- Extrait de page -
Les parents de [Y] [S] étaient propriétaires d'une maison construite sur une grande parcelle de terrain, située [Adresse 3] à [Localité 7] (42).

La mère de ce dernier est décédée le 14 novembre 1986.

Par acte de cession à titre de licitation reçu devant notaire le 6 août 1988, M. [Y] [S] a reçu de son père et de ses frères et soeurs une partie du terrain, soit la parcelle actuellement cadastrée AB [Cadastre 6], sur laquelle il a fait édifier sa maison.

M. [I] [N] géomètre est intervenu en février1988.

Après le décès du père de M. [Y] [S], la maison et le reste de la parcelle qu'ils avaient conservés cadastrée AB n°[Cadastre 5], devenue propriété de l'indivision [S] a été vendue aux enchères à Mme [Z] et M. [W] [H] [U], qui ont fait procéder à une division et à un bornage réalisé par M. [D] [T], géomètre expert le 22 mars 2017, créant les parcelles AB [Cadastre 1] et AB [Cadastre 2].

Le 24 avril 2017, Mme [A] [J] a acquis de Mme [Z] et de M. [W] [H] [U] la parcelle de terrain cadastrée AB [Cadastre 2].

Les propriétés de Mme [A] [J] et de M. [Y] [S] sont contigües.

Par acte d'huissier délivré le 28 février 2018, Mme [A] [J] a fait assigner en référé M. [Y] [S] devant le tribunal d'instance de Montbrison, aux fins de désignation d'un expert en bornage. En l'absence de compétence du juge des référés en la matière, l'affaire a été renvoyée au fond et par jugement du 21 septembre 2018, en l'absence d'accord amiable, le tribunal d'instance de Montbrison a, avant dire droit, désigné M. [O], en qualité de géomètre expert.

L'expert a déposé son rapport le 26 avril 2019.

Par jugement du 15 mai 2020, le tribunal de proximité de Montbrison a réouvert les débats et étendu la mission de l'expert, en lui demandant de convoquer les autres propriétaires voisins concernés par la délimitation de la limite AK séparative des parcelles dont sont propriétaires Mme [A] [J] et M. [Y] [S].

L'expert a déposé son rapport complémentaire le 18 mai 2021.

Mme [A] [J] a demandé au tribunal :

- d'homologuer les rapports d'expertise établis par M. [X] [O] géomètre expert les 26 avril 2019 et 18 mai 2021,

- d'ordonner le bornage des fonds [J] et [S] dans les conditions proposées par M. [X] [O], géomètre expert dans les rapports précités,

- de débouter M. [Y] [S] de l'ensemble de ses demandes,

- de condamner M. [Y] [S] à lui rembourser la moitié des frais de bornage avancés par elle à hauteur de 5 032,59 euros, soit la somme de 2 516,30 euros,

- d'ordonner à M. [Y] [S] de déposer à ses frais la clôture grillagée empiétant sur sa propriété, afin qu'une séparation puisse être établie entre les propriétés [J] et [S] conformément au plan de bornage établi par M. [X] [O], géomètre expert,

- de condamner M. [Y] [S] à lui payer la somme de 3 500 euros au titre de l'article 700 du code de procédure civile et aux dépens.

- Les données -
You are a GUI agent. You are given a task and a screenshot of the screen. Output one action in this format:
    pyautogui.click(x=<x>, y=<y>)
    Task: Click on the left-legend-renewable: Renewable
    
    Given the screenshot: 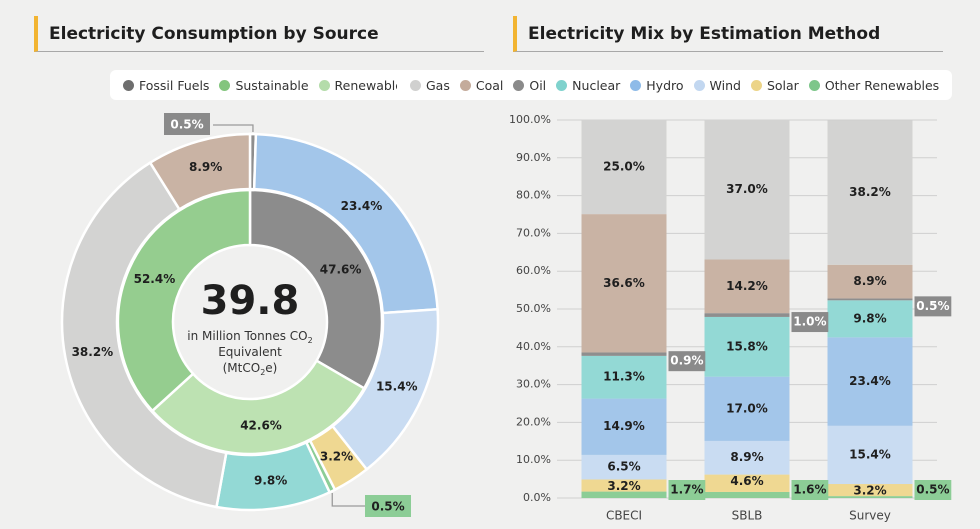 What is the action you would take?
    pyautogui.click(x=360, y=85)
    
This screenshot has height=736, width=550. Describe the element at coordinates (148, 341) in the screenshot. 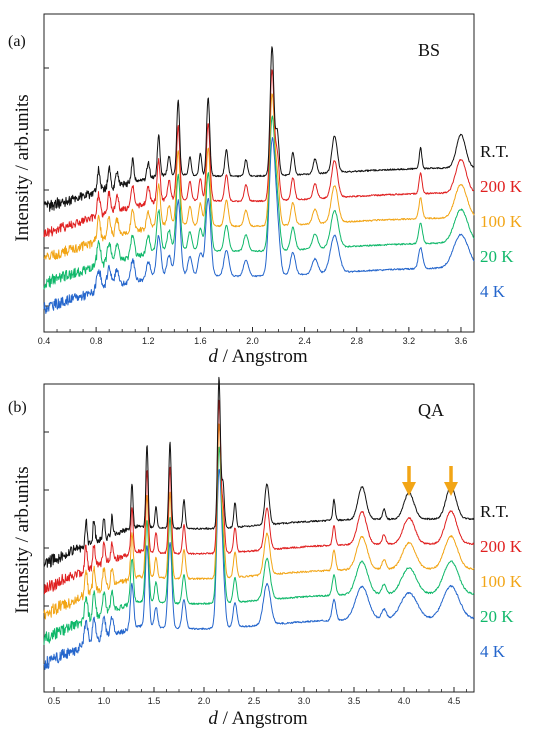

I see `x-tick-label: 1.2` at that location.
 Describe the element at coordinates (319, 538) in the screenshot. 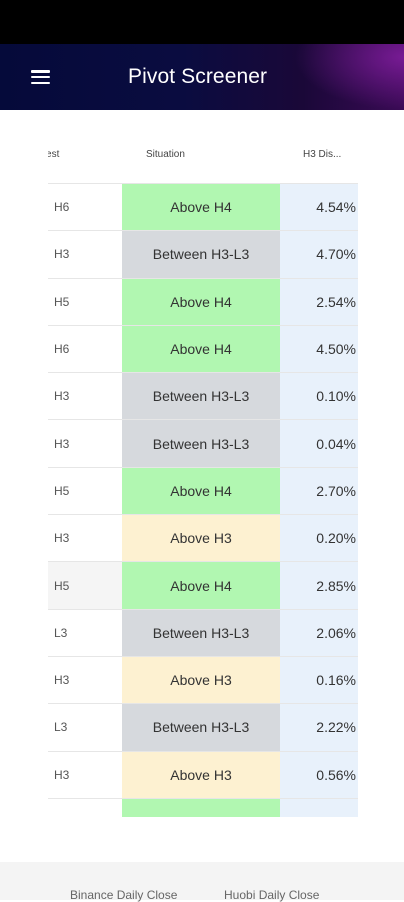

I see `h3-distance-cell: 0.20%` at that location.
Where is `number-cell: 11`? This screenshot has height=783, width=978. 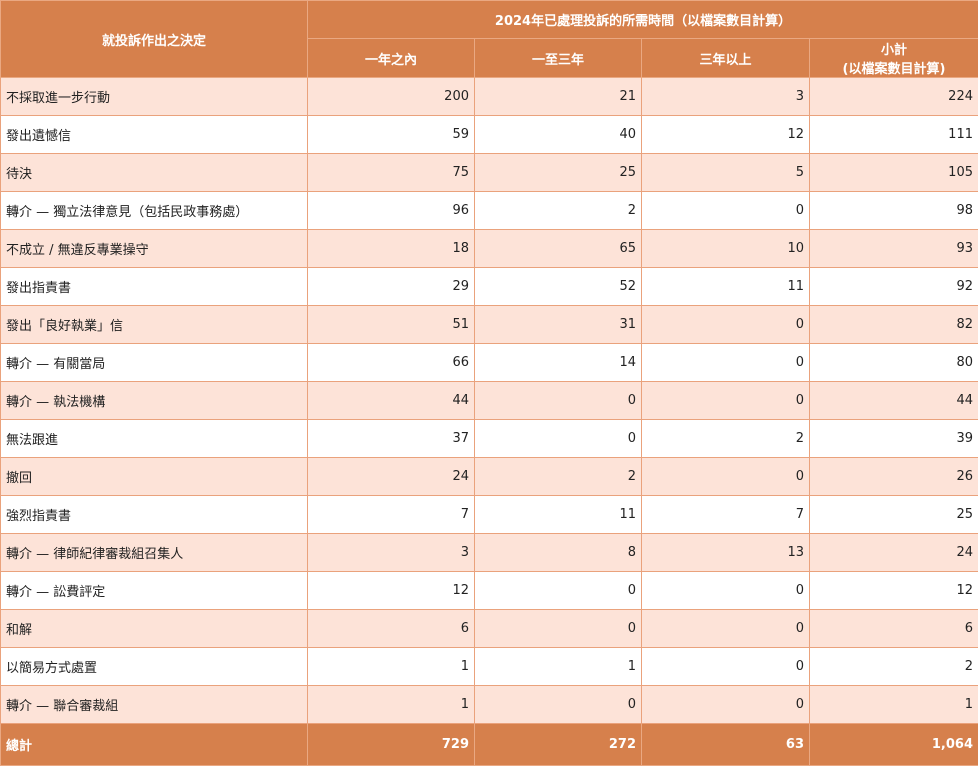 number-cell: 11 is located at coordinates (558, 514).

- Votre travail -
**1)** Répondez à ces questions sur l'extrait sur le litige de bornage :
(a) À quelle date l'expert a-t-il déposé son rapport complémentaire ?
(b) À combien s'élèvent les frais de bornage avancés par Mme [A] [J] ?
(c) Quelle juridiction a rendu le jugement du 15 mai 2020 ?
**2)** Reprenez l'extrait sur le litige de bornage après sa dernière phrase et poursuivez-en le récit.
Les items placés plus haut proviennent d'une autre source que l'extrait sur le litige de bornage.

- Résultats de l'exercice -
**1)**
(a) Le 18 mai 2021.
(b) 5 032,59 euros.
(c) Le tribunal de proximité de Montbrison.

**2)**
M. [Y] [S] a quant à lui demandé au tribunal :

à titre principal,

- de dire qu'il est fondé à se prévaloir d'une prescription acquisitive trentenaire ou abrégée,

- de dire que la pose des bornes devra s'opérer conformément à la proposition 2 du rapport d'expertise judiciaire,

à titre subsidiaire,

- de dire que la pose des bornes devra s'opérer conformément à la proposition 2 du rapport d'expertise judiciaire et de l'indemniser du coût des matériaux et du prix de la main d'oeuvre estimée à la date du remboursement,

en tout état de cause,

- de dire que Mme [A] [J] devra supporter à titre définitif les frais de bornage,

- de la condamner à lui payer la somme de 3 500 euros sur le fondement de l'article 700 du code de procédure civile, ainsi qu'aux dépens.

Par jugement du 7 janvier 2022, le tribunal a :

- rejeté la demande formée par M. [Y] [S] sur la presciption acquisitive trentenaire,

- rejeté la demande formée par M. [Y] [S] sur la prescription abrégée,

- rejeté la proposition de bornage de M. [Y] [S],

- homologué les rapports d'expertise établis par M. [X] [O] géomètre expert les 26 avril 2019 et 18 mai 2021,

- ordonné à l'expert de se rendre sur les lieux et de planter les bornes conformément à ses rapports susvisés,

- condamné M. [Y] [S] à rembourser à Mme [A] [J] la somme de 2 516,30 euros correspondant à la moitié des frais de bornage,

- ordonné la démolition de la clôture grillagée aux frais de M. [Y] [S],

- condamné M. [Y] [S] à payer à Mme [A] [J] la somme de 3 000 euros sur le fondement de l'article 700 du code de procédure civile,

- dit n'y avoir lieu de suspendre l'exécution provisoire de la présente décision,

- condamné M. [Y] [S] aux entiers dépens.

Par déclaration du 15 février 2022, M. [Y] [S] a interjeté appel de ce jugement.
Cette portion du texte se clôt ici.